Senator Rand Paul@SenRandPaul

This week marks 6 years since the WHO declared COVID-19 a global pandemic. Since then, I have: Exposed Fauci's inconsistencies under oath on NIH-funded gain-of-function research at the Wuhan lab. Subpoenaed 14 federal agencies for records on COVID origins & risky research. Referred Fauci for criminal prosecution (multiple times) for allegedly lying to Congress. Uncovered evidence of Fauci deleting official records and obstructing investigations. Exposed the intelligence community's longstanding ties to coronavirus, including a January 2020 briefing on possible Wuhan lab origin.
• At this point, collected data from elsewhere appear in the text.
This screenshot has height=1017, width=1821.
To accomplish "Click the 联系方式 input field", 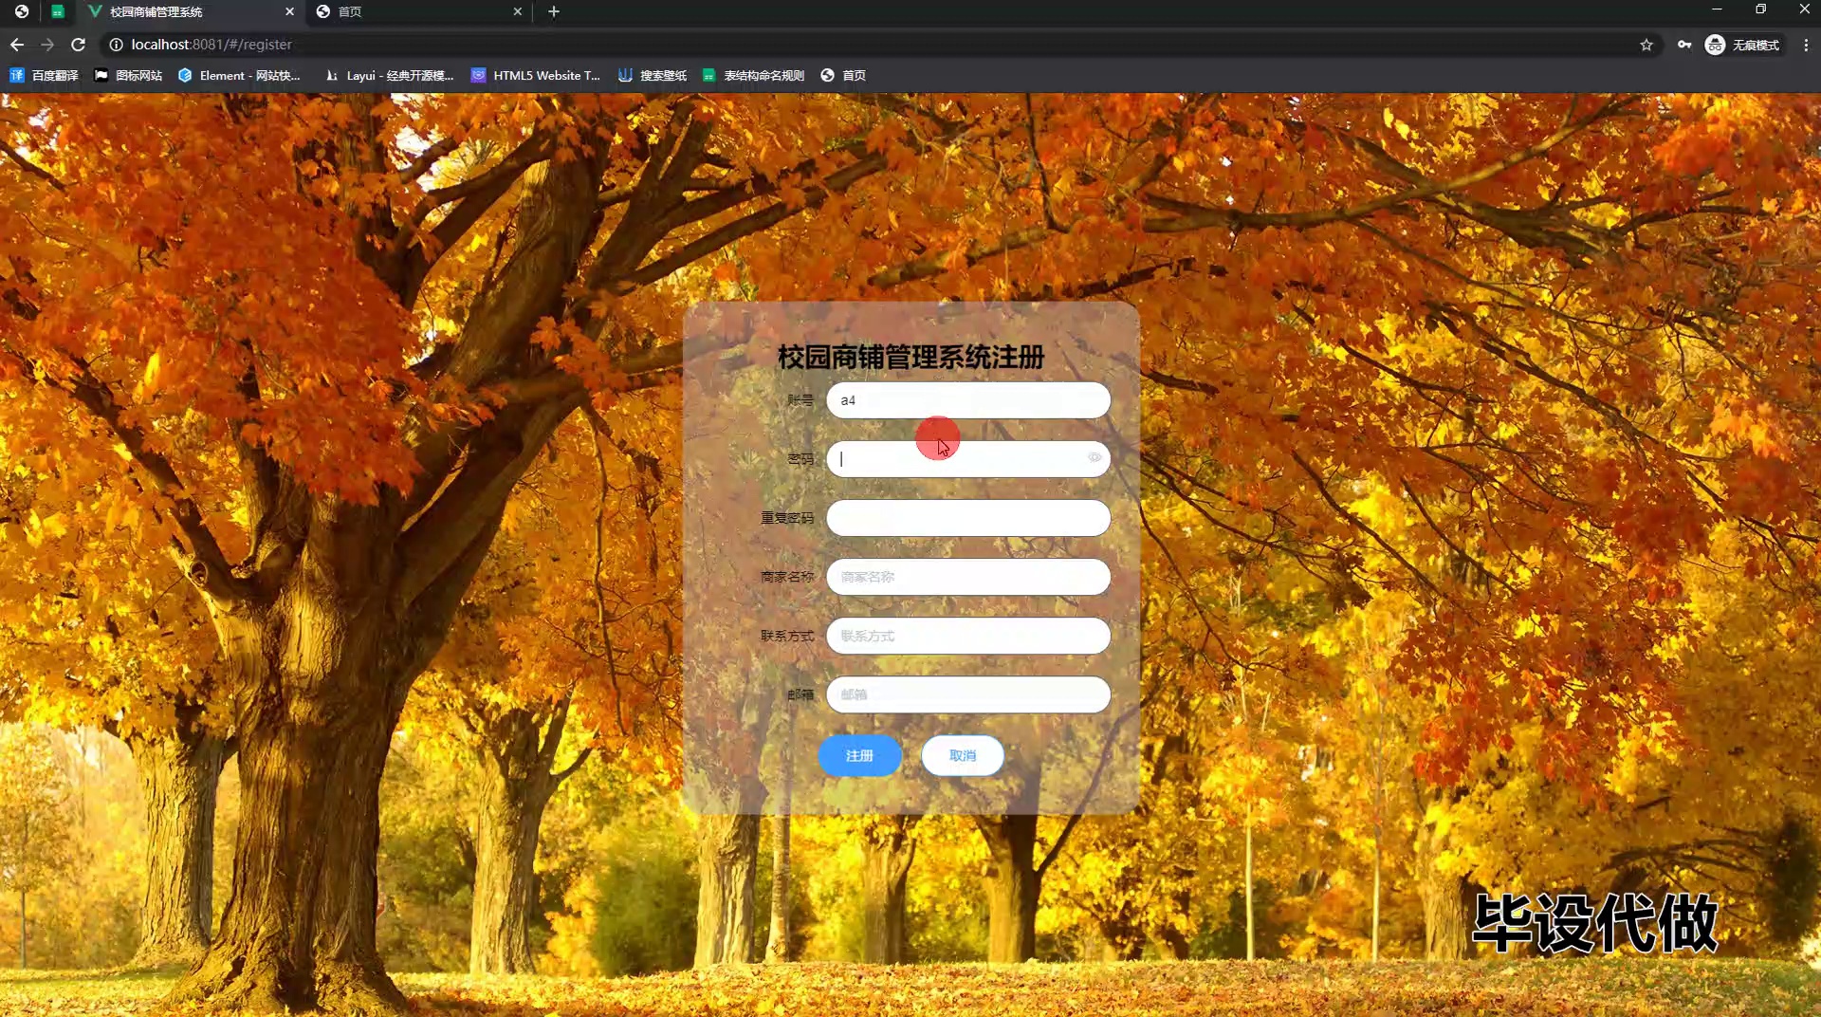I will click(967, 636).
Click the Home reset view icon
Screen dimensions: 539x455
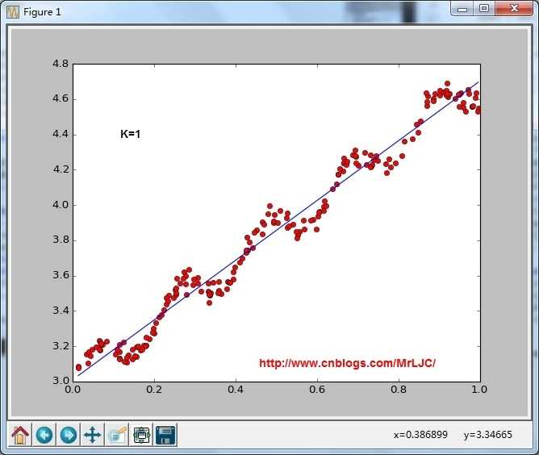coord(20,435)
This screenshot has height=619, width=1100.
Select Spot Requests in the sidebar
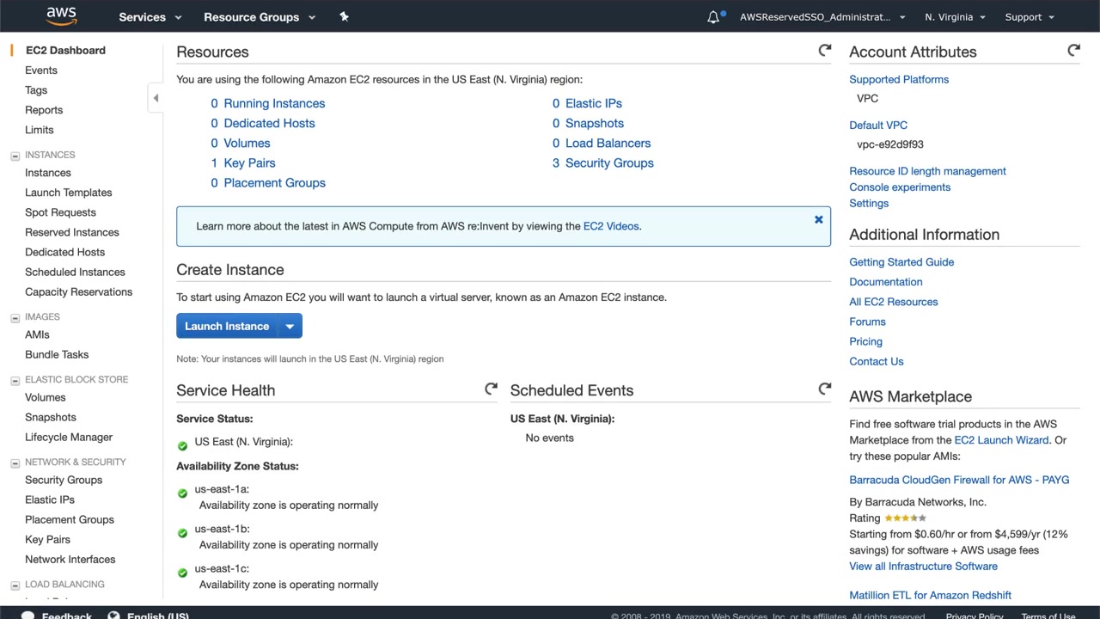[60, 212]
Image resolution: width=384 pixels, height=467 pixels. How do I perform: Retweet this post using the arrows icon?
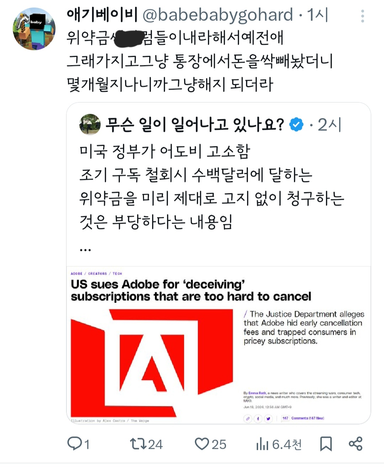coord(138,444)
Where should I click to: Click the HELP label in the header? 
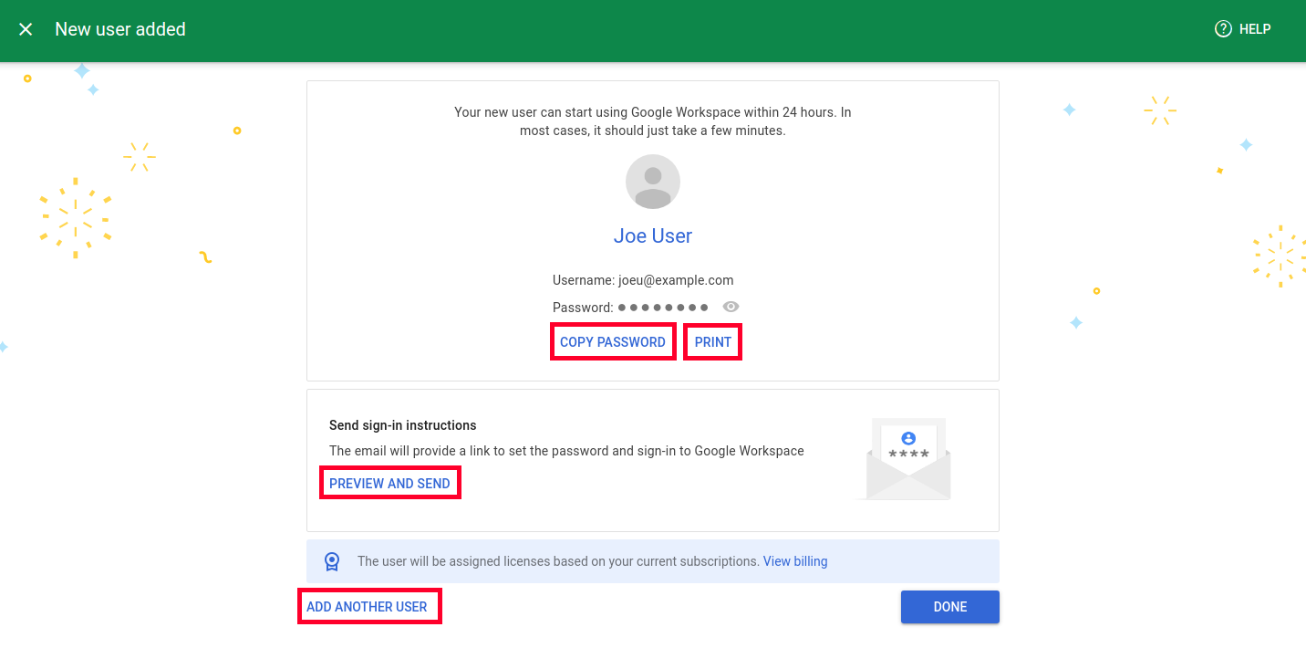(x=1252, y=28)
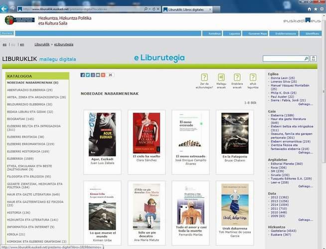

Introduced and advanced the bipartisan Risky Research Review Act to create an independent board overseeing—and blocking if needed—dangerous gain-of-function experiments. Introduced the Royalty Transparency Act to require government scientists to disclose what Pharma companies are paying them royalties to avoid conflicts of interest. Criticized mandates/coercion, highlighted risks like myocarditis in youth, and introduced the End the Vaccine Carveout Act to remove Big Pharma liability immunity for injuries. Led broader probes into COVID waste, royalties, and agency reforms to rebuild public trust. Six years later, the fight for truth and prevention goes on.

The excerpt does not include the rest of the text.